Ich habe meinen Großvater gefragt. Er war als (heimlicher ) Sozialdemokrat nie ein nazi gewesen. Sein Widerstand bestand darin, dass er nicht auf Parteiversammlungen ging, dass er einen Umweg ging, wenn "der Führer" erwartet wurde, weil er nicht jubeln wollte. Und dass er, der sonst immer "Guten Tag" sagte, im Luftschutzkeller, wenn die Bombenflieger kamen und die Leute schlotterten, stets sehr freundlich" Heil H***" sagte.

Eine Schwester von Dönitz war seine Nachbarin und sie hat ihm einmal ungehalten gesagt, dass er sonst nie den dt. Gruß benutzen würde, nur im Luftschutzkeller. Worauf mein Opa freundlich sagte: "HIer muss ich halt am meisten an unseren geliebten Führer denken."

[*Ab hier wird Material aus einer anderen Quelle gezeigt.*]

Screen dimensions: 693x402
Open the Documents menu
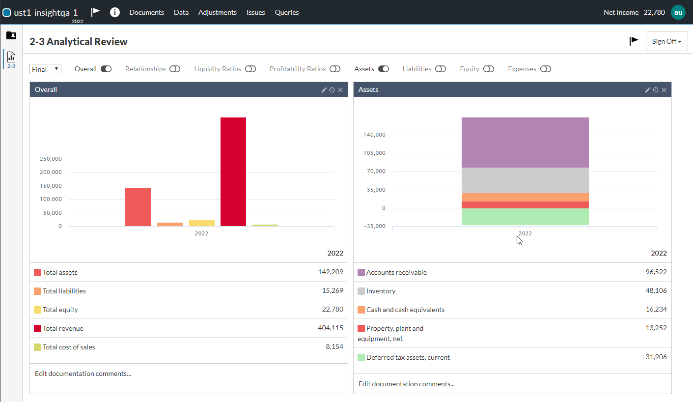click(146, 12)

Aktiver aber war sein Widerstand nicht. Er hatte eine Familie zu ernähren, Frau und zwei Söhne, zeitweilig auch noch die Schwester meiner Großmutter mit ihren beiden Kindern, da sie ausgebombt war und ihr Mann in Russland. Er sagte, die Familie hätte sehr viel mit dem Überleben zu kämpfen gehabt. Und vor dem Krieg war die Familie noch im Aufbau.
Außerdem war es klar, dass richtiger Widerstand lebensgefährlich war. Und nicht jeder ist zum Märtyrer geboren. Mein Opa war mal ein paar Tage in Gestapohaft, 1938, nur weil er einen regen Briefwechsel mit einem jüdischen englischen Freund hatte.

Meine Großeltern hörten Radio London, aber halt heimlich!!!

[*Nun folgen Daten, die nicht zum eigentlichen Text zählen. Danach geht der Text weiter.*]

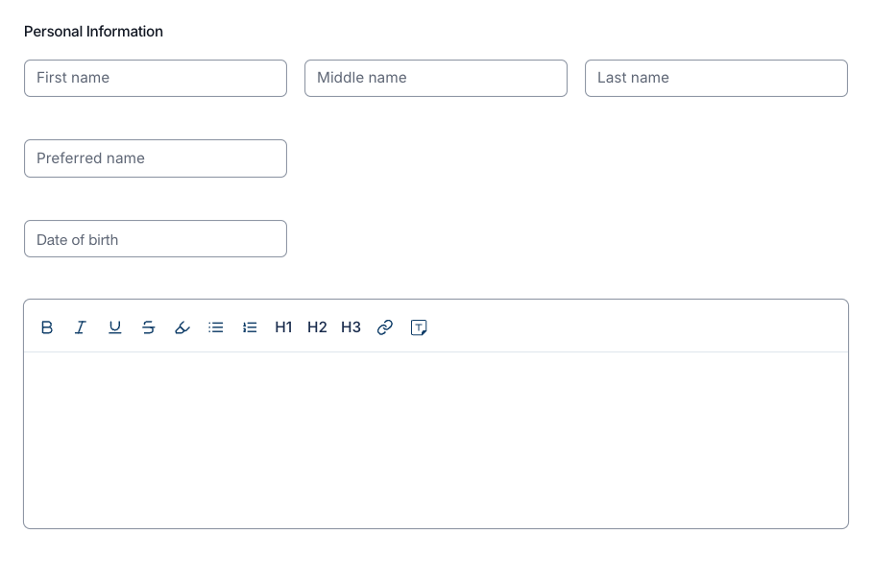
Task: Toggle bold formatting in the editor
Action: coord(47,327)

Nicht alle waren unzufrieden. Das änderte sich erst in den letzten Jahren des Krieges. Und warum die meisten keinen Widerstand geleistet haben liegt wohl daran, dass sie nicht ermordet werden wollten


Awngr  17.03.2017, 10:12

Genau. Solange die Diskriminierung und Verfolgung nur "die anderen" betraf, so lange man selber sogar noch davon profitierte, hatte niemand was dagegen.

Was die Deutschen störte, war, dass sie den Krieg verloren haben und dass relativ viele Soldaten im Krieg gegen die Sowjetunion umgekommen sind (übrigens völlig unnötig, das waren auch Opfer ihrer eigenen Regierung oder Armeeführung).

Aber dass man Mitbürger bestiehlt, einsperrt, abführt ermordet? Das war dem durchschnittlichen Deutschen so lange wie breit.

Nur nach dem Krieg sagten dann alle, sie seien dagegen gewesen oder haben nichts gewusst...

Aber ich bin froh, dass auch manche Leute klar aussprechen, dass die Deutschen als ganzes Volk eben doch mitbeteiligt waren.